◆ **About this exercise**: All entries must be transcribed exactly, down to the last character.
[Opening Data provided section]
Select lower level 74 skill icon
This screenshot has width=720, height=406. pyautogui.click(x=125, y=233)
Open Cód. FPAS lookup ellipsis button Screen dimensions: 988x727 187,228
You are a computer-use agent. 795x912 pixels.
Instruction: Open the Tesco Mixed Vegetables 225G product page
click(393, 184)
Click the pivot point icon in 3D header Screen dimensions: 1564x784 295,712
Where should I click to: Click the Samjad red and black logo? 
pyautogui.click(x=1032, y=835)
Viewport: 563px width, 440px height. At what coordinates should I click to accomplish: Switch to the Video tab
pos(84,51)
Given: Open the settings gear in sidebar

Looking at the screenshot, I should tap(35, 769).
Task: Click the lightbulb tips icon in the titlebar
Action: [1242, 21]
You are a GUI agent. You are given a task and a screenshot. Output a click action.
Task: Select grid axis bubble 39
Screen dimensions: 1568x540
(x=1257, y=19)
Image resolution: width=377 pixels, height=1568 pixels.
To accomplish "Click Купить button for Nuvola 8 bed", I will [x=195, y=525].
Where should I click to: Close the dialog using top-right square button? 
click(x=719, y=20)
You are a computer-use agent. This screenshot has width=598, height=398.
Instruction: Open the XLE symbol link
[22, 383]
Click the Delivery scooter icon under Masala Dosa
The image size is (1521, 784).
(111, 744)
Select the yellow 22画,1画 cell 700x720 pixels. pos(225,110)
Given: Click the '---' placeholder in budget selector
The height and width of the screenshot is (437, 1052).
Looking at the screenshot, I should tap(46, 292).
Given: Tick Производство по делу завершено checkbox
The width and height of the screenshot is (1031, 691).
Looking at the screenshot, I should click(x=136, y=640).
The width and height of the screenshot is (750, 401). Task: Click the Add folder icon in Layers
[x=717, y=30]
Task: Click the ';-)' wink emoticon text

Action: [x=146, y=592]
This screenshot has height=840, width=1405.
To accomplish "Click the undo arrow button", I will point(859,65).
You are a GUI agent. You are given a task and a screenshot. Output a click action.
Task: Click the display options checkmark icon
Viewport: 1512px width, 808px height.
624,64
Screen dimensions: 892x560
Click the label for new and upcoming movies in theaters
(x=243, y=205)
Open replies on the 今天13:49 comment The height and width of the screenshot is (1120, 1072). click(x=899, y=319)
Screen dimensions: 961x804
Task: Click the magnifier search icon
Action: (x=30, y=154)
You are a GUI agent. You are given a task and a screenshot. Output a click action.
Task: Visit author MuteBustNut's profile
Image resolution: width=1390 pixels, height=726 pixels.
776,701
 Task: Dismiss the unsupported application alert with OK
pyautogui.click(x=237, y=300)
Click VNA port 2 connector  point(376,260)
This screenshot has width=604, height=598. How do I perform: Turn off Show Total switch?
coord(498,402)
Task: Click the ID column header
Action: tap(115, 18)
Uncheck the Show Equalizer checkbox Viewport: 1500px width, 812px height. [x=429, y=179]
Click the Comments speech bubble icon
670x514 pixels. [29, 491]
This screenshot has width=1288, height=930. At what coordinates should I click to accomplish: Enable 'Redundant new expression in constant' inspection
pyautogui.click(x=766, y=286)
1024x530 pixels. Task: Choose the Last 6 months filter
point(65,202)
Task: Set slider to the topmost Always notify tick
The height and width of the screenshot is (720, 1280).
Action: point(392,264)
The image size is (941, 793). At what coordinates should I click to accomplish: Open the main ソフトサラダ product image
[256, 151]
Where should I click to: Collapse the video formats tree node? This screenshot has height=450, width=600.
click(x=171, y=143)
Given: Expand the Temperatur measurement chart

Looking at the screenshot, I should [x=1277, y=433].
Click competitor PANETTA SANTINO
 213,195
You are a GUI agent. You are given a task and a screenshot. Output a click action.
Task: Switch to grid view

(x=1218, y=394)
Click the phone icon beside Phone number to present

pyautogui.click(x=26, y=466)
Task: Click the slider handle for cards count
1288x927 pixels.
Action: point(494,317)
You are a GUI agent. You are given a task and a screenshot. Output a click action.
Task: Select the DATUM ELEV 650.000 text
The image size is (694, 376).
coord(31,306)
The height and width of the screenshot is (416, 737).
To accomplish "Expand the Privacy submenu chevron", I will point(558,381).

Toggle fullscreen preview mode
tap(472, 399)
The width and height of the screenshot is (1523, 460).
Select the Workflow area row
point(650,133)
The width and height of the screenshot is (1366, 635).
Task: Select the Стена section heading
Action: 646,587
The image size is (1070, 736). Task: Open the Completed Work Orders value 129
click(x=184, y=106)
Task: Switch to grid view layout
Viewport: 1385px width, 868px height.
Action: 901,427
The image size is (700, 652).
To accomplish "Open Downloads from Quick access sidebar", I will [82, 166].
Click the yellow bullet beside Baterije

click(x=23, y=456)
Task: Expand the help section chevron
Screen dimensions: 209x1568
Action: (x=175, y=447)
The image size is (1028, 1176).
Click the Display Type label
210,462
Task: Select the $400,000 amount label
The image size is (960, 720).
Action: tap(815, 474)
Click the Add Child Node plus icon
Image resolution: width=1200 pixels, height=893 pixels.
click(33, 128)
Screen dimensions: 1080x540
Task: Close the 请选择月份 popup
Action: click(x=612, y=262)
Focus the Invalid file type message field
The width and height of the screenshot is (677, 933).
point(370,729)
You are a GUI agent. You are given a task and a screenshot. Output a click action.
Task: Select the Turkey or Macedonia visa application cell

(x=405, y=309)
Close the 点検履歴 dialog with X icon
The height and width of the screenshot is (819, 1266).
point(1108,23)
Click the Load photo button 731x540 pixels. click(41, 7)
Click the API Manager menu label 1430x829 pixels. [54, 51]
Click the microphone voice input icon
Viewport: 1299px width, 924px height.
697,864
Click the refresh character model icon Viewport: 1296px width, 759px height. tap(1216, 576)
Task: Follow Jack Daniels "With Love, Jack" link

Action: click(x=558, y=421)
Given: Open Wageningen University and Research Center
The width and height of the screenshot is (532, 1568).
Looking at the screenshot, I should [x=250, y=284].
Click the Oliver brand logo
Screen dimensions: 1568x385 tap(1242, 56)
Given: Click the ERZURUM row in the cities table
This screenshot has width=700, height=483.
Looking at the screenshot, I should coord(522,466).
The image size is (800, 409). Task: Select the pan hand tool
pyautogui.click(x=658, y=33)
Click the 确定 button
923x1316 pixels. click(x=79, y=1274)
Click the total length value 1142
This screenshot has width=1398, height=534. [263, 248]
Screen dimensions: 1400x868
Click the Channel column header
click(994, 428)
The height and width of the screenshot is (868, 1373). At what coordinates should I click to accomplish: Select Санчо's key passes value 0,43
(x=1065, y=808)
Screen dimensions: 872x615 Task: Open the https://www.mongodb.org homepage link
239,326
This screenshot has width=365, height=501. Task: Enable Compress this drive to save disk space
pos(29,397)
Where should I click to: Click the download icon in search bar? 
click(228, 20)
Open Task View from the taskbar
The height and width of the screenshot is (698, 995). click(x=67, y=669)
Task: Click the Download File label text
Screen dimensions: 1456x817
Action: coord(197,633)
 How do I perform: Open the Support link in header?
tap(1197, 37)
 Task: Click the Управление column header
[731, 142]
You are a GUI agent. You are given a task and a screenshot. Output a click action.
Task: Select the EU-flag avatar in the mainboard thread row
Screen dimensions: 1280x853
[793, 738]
[Closing Data provided section]
◆ **Output for this exercise**:
Select lower level 74 skill icon
This screenshot has width=720, height=406. pyautogui.click(x=125, y=233)
Open Cód. FPAS lookup ellipsis button Screen dimensions: 988x727 187,228
You are a computer-use agent. 795x912 pixels.
Instruction: Open the Tesco Mixed Vegetables 225G product page
click(393, 184)
Click the pivot point icon in 3D header Screen dimensions: 1564x784 295,712
Where should I click to: Click the Samjad red and black logo? 
pyautogui.click(x=1032, y=835)
Viewport: 563px width, 440px height. At what coordinates should I click to accomplish: Switch to the Video tab
pos(84,51)
Given: Open the settings gear in sidebar

Looking at the screenshot, I should tap(35, 769).
Task: Click the lightbulb tips icon in the titlebar
Action: [1242, 21]
You are a GUI agent. You are given a task and a screenshot. Output a click action.
Task: Select grid axis bubble 39
Screen dimensions: 1568x540
(x=1257, y=19)
Image resolution: width=377 pixels, height=1568 pixels.
To accomplish "Click Купить button for Nuvola 8 bed", I will [x=195, y=525].
Where should I click to: Close the dialog using top-right square button? 
click(x=719, y=20)
You are a computer-use agent. This screenshot has width=598, height=398.
Instruction: Open the XLE symbol link
[22, 383]
Click the Delivery scooter icon under Masala Dosa
The image size is (1521, 784).
(111, 744)
Select the yellow 22画,1画 cell 700x720 pixels. pos(225,110)
Given: Click the '---' placeholder in budget selector
The height and width of the screenshot is (437, 1052).
Looking at the screenshot, I should tap(46, 292).
Given: Tick Производство по делу завершено checkbox
The width and height of the screenshot is (1031, 691).
Looking at the screenshot, I should click(x=136, y=640).
The width and height of the screenshot is (750, 401). Task: Click the Add folder icon in Layers
[x=717, y=30]
Task: Click the ';-)' wink emoticon text

Action: [x=146, y=592]
This screenshot has height=840, width=1405.
To accomplish "Click the undo arrow button", I will point(859,65).
You are a GUI agent. You are given a task and a screenshot. Output a click action.
Task: Click the display options checkmark icon
Viewport: 1512px width, 808px height.
624,64
Screen dimensions: 892x560
Click the label for new and upcoming movies in theaters
(x=243, y=205)
Open replies on the 今天13:49 comment The height and width of the screenshot is (1120, 1072). click(x=899, y=319)
Screen dimensions: 961x804
Task: Click the magnifier search icon
Action: (x=30, y=154)
You are a GUI agent. You are given a task and a screenshot. Output a click action.
Task: Visit author MuteBustNut's profile
Image resolution: width=1390 pixels, height=726 pixels.
776,701
 Task: Dismiss the unsupported application alert with OK
pyautogui.click(x=237, y=300)
Click VNA port 2 connector  point(376,260)
This screenshot has width=604, height=598. How do I perform: Turn off Show Total switch?
coord(498,402)
Task: Click the ID column header
Action: tap(115, 18)
Uncheck the Show Equalizer checkbox Viewport: 1500px width, 812px height. [x=429, y=179]
Click the Comments speech bubble icon
670x514 pixels. [29, 491]
This screenshot has width=1288, height=930. At what coordinates should I click to accomplish: Enable 'Redundant new expression in constant' inspection
pyautogui.click(x=766, y=286)
1024x530 pixels. Task: Choose the Last 6 months filter
point(65,202)
Task: Set slider to the topmost Always notify tick
The height and width of the screenshot is (720, 1280).
Action: point(392,264)
The image size is (941, 793). At what coordinates should I click to accomplish: Open the main ソフトサラダ product image
[256, 151]
Where should I click to: Collapse the video formats tree node? This screenshot has height=450, width=600.
click(x=171, y=143)
Given: Expand the Temperatur measurement chart

Looking at the screenshot, I should [x=1277, y=433].
Click competitor PANETTA SANTINO
 213,195
You are a GUI agent. You are given a task and a screenshot. Output a click action.
Task: Switch to grid view

(x=1218, y=394)
Click the phone icon beside Phone number to present

pyautogui.click(x=26, y=466)
Task: Click the slider handle for cards count
1288x927 pixels.
Action: point(494,317)
You are a GUI agent. You are given a task and a screenshot. Output a click action.
Task: Select the DATUM ELEV 650.000 text
The image size is (694, 376).
coord(31,306)
The height and width of the screenshot is (416, 737).
To accomplish "Expand the Privacy submenu chevron", I will point(558,381).

Toggle fullscreen preview mode
tap(472, 399)
The width and height of the screenshot is (1523, 460).
Select the Workflow area row
point(650,133)
The width and height of the screenshot is (1366, 635).
Task: Select the Стена section heading
Action: 646,587
The image size is (1070, 736). Task: Open the Completed Work Orders value 129
click(x=184, y=106)
Task: Switch to grid view layout
Viewport: 1385px width, 868px height.
Action: 901,427
The image size is (700, 652).
To accomplish "Open Downloads from Quick access sidebar", I will [82, 166].
Click the yellow bullet beside Baterije

click(x=23, y=456)
Task: Expand the help section chevron
Screen dimensions: 209x1568
Action: (x=175, y=447)
The image size is (1028, 1176).
Click the Display Type label
210,462
Task: Select the $400,000 amount label
The image size is (960, 720).
Action: tap(815, 474)
Click the Add Child Node plus icon
Image resolution: width=1200 pixels, height=893 pixels.
click(33, 128)
Screen dimensions: 1080x540
Task: Close the 请选择月份 popup
Action: click(x=612, y=262)
Focus the Invalid file type message field
The width and height of the screenshot is (677, 933).
point(370,729)
You are a GUI agent. You are given a task and a screenshot. Output a click action.
Task: Select the Turkey or Macedonia visa application cell

(x=405, y=309)
Close the 点検履歴 dialog with X icon
The height and width of the screenshot is (819, 1266).
point(1108,23)
Click the Load photo button 731x540 pixels. click(41, 7)
Click the API Manager menu label 1430x829 pixels. [54, 51]
Click the microphone voice input icon
Viewport: 1299px width, 924px height.
697,864
Click the refresh character model icon Viewport: 1296px width, 759px height. tap(1216, 576)
Task: Follow Jack Daniels "With Love, Jack" link

Action: click(x=558, y=421)
Given: Open Wageningen University and Research Center
The width and height of the screenshot is (532, 1568).
Looking at the screenshot, I should [x=250, y=284].
Click the Oliver brand logo
Screen dimensions: 1568x385 tap(1242, 56)
Given: Click the ERZURUM row in the cities table
This screenshot has width=700, height=483.
Looking at the screenshot, I should coord(522,466).
The image size is (800, 409). Task: Select the pan hand tool
pyautogui.click(x=658, y=33)
Click the 确定 button
923x1316 pixels. click(x=79, y=1274)
Click the total length value 1142
This screenshot has width=1398, height=534. [263, 248]
Screen dimensions: 1400x868
Click the Channel column header
click(994, 428)
The height and width of the screenshot is (868, 1373). At what coordinates should I click to accomplish: Select Санчо's key passes value 0,43
(x=1065, y=808)
Screen dimensions: 872x615 Task: Open the https://www.mongodb.org homepage link
239,326
This screenshot has width=365, height=501. Task: Enable Compress this drive to save disk space
pos(29,397)
Where should I click to: Click the download icon in search bar? 
click(228, 20)
Open Task View from the taskbar
The height and width of the screenshot is (698, 995). click(x=67, y=669)
Task: Click the Download File label text
Screen dimensions: 1456x817
Action: coord(197,633)
 How do I perform: Open the Support link in header?
tap(1197, 37)
 Task: Click the Управление column header
[731, 142]
You are a GUI agent. You are given a task and a screenshot. Output a click action.
Task: Select the EU-flag avatar in the mainboard thread row
Screen dimensions: 1280x853
[793, 738]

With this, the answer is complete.